Crowdfunding websites, such as Indiegogo and Kickstarter, have hit entertainment news in a big way in the last couple of months, due to some of the new projects which have turned to the online community in order to get funding. Crowdfunding is a relatively new phenomenon which allows individuals to pledge money to a project that they want to see made, in exchange for rewards which differ depending on the amount of money an individual donates.
Traditionally these websites have been used by smaller parties, like theatre or film groups to try and fund their own small projects. Internet group TeamStarkid, known for their previous Youtube musicals ‘A Very Potter Musical’ ‘Starship’ and ‘Holy Musical B@man’ used Kickstarter and corralled their internet fans to raise funds for their next project, ‘Twisted‘, while other groups have used it to fund webseries’, creative projects and lots more. But Kickstarter hasn’t recently made entertainment headlines because of these projects. No, this is due of the newest group to turn to crowdfunding – established actors and producers attempting to produce their own labours of love.

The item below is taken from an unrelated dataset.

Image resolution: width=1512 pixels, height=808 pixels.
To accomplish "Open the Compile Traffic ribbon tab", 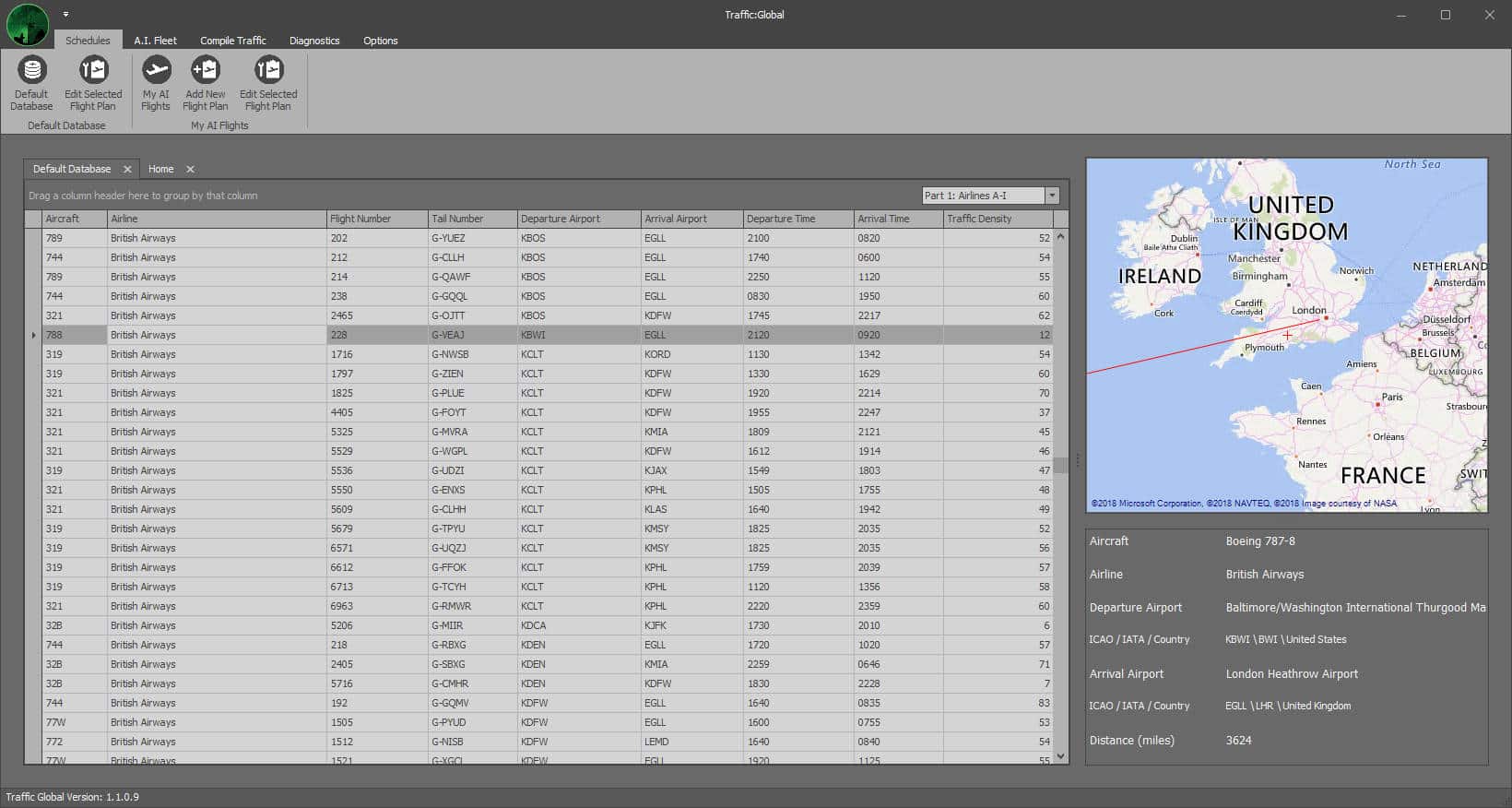I will click(x=232, y=41).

This all started in March when Kristen Bell and Rob Thomas took to Kickstarter in an attempt to partially fund and prove to Warner Bros. that there was a market for the long awaited – for fans at least – Veronica Mars movie. This project was fully funded on the first day and eventually reached well over their $2 million target, with fans pledging $5,702,153 to see the movie made. This opened the floodgates for other actors to start campaigns for their own projects. Scrubs actor Zach Braff raised $3,105,473 for his movie project Wish I Was Here, while Hollywood actor James Franco is currently attempting to raise $500,000 for a film to adapt his series of short stories (although this project has quite a long way to go, and not many days left). Two stars from Criminal Mindshave also started campaigns to try and fund their own projects – Kirsten Vangness’ film noir project Kill Me, Deadly has just reached its funding goal of $200,000, while Shemar Moore still has a lot of time left to raise his $500,000 goal for The Bounce Back.
The idea is simple: fans donate money in return for rewards, and the more money you donate, the better the reward you get. With these big movie projects the rewards are pretty impressive – the Veronica Mars Kickstarter offered a private screening of the movie, and a speaking role in the film as part of their rewards system.

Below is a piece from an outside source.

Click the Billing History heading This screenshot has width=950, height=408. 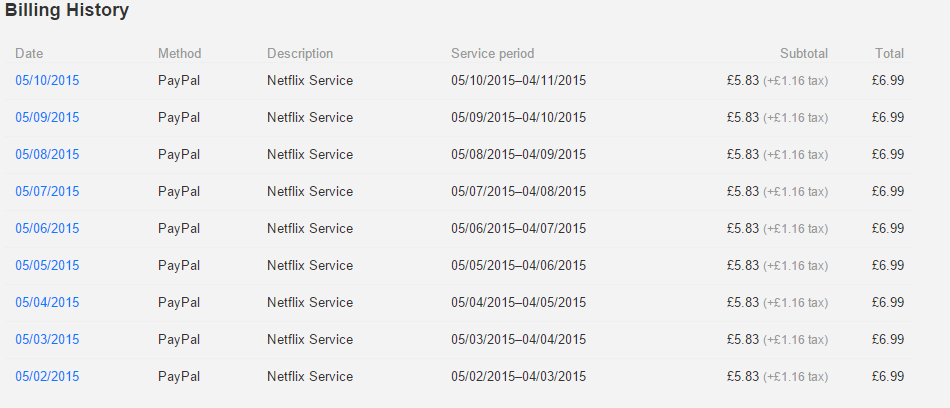(67, 10)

The benefits for the project creators are obvious – the people behind the project will have more creative control if they are able to raise the money to fund the film, rather than having to turn to a large film corporation, who may mandate certain changes to a script, actors, or high profile crew members. This way creators can make the project that they intended to, and not face the whims of the studio executives as they mandate re-shoots because they don’t like something about the film. And as evidenced by the Veronica Mars project, it allows fans to express their demand for something to be taken to film, or continued, when a studio repeatedly refuses to. This all follows the cancellation of Veronica Mars in 2007 after three series, with Warner Bros. repeatedly refused attempts by Rob Thomas and Kristen Bell to get funding for a movie for the next five years. This puts power directly into the audience’s hands, as they dictate what they donate their money to.
But these projects all have wider implications. There have been questions about whether highly paid television and movie stars should be asking ordinary people to fund their own personal projects when they have access to their own fortunes as well as studio backing and investors. This seems like a valid question, and one which I think has to be applied on a case by case basis – is a project being made at the impetus of fans, against studio opposition, or is it just a star’s attempt to make money so that they don’t have to ask a studio for backing on a project which may ultimately fail?
I tend to see crowdfunding projects as a way for people to express an interest in a project before it has been made. People aren’t just giving money to the rich – they are paying in advance for the film, and for merchandise or experiences that the rewards offer. I can’t see this model changing the face of Hollywood forever, but rather creating an alternative route for indie projects to get their feet off the ground. At the end of the day, crowdfunding is never going to fund a real blockbuster, and I would never want it to. Having researched some of the projects that have been funded, or are attempting to be, I’m quite excited to see some of them. I see crowdfunding as a way for projects to be funded by fans of a star, or a show, that may have never been made otherwise. And while there may be some duds, I think there could be some cult classics, and gems in the mix as well.